• **Problem requirements**
Lines from the one containing "You are a computer-use" through the end of the data below are to be transcribed exactly; leave out all others.

Stored records
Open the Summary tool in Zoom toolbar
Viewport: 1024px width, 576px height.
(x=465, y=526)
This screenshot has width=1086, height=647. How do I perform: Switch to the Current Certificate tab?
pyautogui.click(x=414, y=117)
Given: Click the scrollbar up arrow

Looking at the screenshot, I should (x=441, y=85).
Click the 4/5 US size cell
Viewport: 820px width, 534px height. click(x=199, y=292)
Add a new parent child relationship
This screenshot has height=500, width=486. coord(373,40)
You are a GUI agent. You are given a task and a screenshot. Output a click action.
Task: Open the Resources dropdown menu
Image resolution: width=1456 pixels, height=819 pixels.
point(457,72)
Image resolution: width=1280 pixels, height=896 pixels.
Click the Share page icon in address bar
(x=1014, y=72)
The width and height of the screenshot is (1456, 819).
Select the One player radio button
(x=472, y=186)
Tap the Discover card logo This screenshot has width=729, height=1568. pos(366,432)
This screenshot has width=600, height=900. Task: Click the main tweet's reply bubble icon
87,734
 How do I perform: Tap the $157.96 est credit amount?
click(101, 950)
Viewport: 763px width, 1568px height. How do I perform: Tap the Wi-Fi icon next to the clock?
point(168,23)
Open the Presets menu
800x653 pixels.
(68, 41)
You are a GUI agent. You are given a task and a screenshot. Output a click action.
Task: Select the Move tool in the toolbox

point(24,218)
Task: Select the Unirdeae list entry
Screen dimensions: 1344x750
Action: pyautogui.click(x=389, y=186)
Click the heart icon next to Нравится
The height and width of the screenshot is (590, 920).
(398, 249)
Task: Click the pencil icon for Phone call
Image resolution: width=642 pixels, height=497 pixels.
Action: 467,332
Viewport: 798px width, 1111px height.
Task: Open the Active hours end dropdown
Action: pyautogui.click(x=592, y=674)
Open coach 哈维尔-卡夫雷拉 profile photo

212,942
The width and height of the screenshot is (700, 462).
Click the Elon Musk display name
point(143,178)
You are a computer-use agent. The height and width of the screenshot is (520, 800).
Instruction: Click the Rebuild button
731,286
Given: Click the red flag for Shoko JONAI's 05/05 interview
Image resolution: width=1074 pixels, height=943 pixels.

• **Task response**
You are a computer-use agent. The height and width of the screenshot is (520, 800).
Instruction: Click the Rebuild button
731,286
Given: Click the red flag for Shoko JONAI's 05/05 interview
Image resolution: width=1074 pixels, height=943 pixels.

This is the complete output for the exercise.